Use 'kubectl describe pod/redis-test-redis-ha-server-0 -n yt' to see all of the containers in this pod.
/data $ redis-cli -h redis-test-redis-ha.yt.svc.cluster.local
redis-test-redis-ha.yt.svc.cluster.local:6379> set test key
(error) READONLY You can't write against a read only replica.
But in the end only one random pod I connect to is writable. I ran logs on a few containers and everything seem to be fine there. I tried to run cluster info in redis-cli but I get ERR This instance has cluster support disabled everywhere.
Logs:
~  k logs pod/redis-test-redis-ha-server-0 redis
1:C 25 Apr 2019 20:13:43.604 # oO0OoO0OoO0Oo Redis is starting oO0OoO0OoO0Oo
1:C 25 Apr 2019 20:13:43.604 # Redis version=5.0.3, bits=64, commit=00000000, modified=0, pid=1, just started
1:C 25 Apr 2019 20:13:43.604 # Configuration loaded
1:M 25 Apr 2019 20:13:43.606 * Running mode=standalone, port=6379.
1:M 25 Apr 2019 20:13:43.606 # WARNING: The TCP backlog setting of 511 cannot be enforced because /proc/sys/net/core/somaxconn is set to the lower value of 128.
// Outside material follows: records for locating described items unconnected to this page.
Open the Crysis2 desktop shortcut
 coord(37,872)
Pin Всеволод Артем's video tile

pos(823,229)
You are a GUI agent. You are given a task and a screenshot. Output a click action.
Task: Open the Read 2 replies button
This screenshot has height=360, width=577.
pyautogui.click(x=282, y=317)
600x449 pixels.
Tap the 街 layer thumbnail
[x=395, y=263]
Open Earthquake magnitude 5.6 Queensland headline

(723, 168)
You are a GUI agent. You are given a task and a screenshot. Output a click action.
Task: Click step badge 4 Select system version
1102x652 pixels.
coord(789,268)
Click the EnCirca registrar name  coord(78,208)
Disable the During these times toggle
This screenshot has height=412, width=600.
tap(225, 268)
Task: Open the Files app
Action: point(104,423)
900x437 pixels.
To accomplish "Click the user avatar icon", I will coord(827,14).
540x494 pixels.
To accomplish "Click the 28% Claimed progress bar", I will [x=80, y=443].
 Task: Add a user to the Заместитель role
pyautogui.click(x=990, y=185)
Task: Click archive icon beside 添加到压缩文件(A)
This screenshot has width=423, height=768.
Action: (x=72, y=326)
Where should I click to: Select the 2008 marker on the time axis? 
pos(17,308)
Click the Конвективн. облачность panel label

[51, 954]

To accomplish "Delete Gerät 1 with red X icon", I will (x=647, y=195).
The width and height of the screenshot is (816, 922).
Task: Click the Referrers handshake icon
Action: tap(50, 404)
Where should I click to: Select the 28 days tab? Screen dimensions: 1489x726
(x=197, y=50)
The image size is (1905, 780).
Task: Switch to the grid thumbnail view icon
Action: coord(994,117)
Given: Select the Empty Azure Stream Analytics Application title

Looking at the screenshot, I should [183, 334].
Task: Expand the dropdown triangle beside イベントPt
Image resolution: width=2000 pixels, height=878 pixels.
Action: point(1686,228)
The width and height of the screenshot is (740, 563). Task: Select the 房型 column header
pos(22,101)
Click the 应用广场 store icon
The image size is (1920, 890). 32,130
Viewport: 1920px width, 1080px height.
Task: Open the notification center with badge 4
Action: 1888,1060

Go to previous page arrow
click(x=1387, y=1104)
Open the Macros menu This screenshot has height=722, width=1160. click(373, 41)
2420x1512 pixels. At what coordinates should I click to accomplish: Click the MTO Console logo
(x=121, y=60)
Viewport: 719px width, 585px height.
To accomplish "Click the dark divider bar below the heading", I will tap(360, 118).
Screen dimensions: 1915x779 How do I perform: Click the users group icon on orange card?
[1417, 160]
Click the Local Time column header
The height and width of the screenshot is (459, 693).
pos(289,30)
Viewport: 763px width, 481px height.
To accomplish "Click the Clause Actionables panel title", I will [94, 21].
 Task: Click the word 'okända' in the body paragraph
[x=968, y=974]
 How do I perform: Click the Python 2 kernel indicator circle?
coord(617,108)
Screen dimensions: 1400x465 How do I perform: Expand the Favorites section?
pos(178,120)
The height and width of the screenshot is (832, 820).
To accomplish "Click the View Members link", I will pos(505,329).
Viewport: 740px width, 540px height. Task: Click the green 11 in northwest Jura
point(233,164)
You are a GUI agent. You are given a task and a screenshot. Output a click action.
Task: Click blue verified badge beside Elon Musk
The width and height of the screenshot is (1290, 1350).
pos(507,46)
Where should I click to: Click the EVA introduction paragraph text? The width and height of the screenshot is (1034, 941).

1:M 25 Apr 2019 20:13:43.606 # Server initialized
1:M 25 Apr 2019 20:13:43.606 # WARNING you have Transparent Huge Pages (THP) support enabled in your kernel. This will create latency and memory usage issues with Redis. To fix this issue run the command 'echo never > /sys/kernel/mm/transparent_hugepage/enabled' as root, and add it to your /etc/rc.local in order to retain the setting after a reboot. Redis must be restarted after THP is disabled.
1:M 25 Apr 2019 20:13:43.627 * DB loaded from disk: 0.021 seconds
1:M 25 Apr 2019 20:13:43.627 * Ready to accept connections
1:M 25 Apr 2019 20:14:11.801 * Replica 10.7.251.35:6379 asks for synchronization
1:M 25 Apr 2019 20:14:11.801 * Partial resynchronization not accepted: Replication ID mismatch (Replica asked for 'c2827ffe011d774db005a44165bac67a7e7f7d85', my replication IDs are '8311a1ca896e97d5487c07f2adfd7d4ef924f36b' and '0000000000000000000000000000000000000000')
1:M 25 Apr 2019 20:14:11.802 * Delay next BGSAVE for diskless SYNC
1:M 25 Apr 2019 20:14:17.825 * Starting BGSAVE for SYNC with target: replicas sockets
1:M 25 Apr 2019 20:14:17.825 * Background RDB transfer started by pid 55
55:C 25 Apr 2019 20:14:17.826 * RDB: 0 MB of memory used by copy-on-write
1:M 25 Apr 2019 20:14:17.926 * Background RDB transfer terminated with success
1:M 25 Apr 2019 20:14:17.926 # Slave 10.7.251.35:6379 correctly received the streamed RDB file.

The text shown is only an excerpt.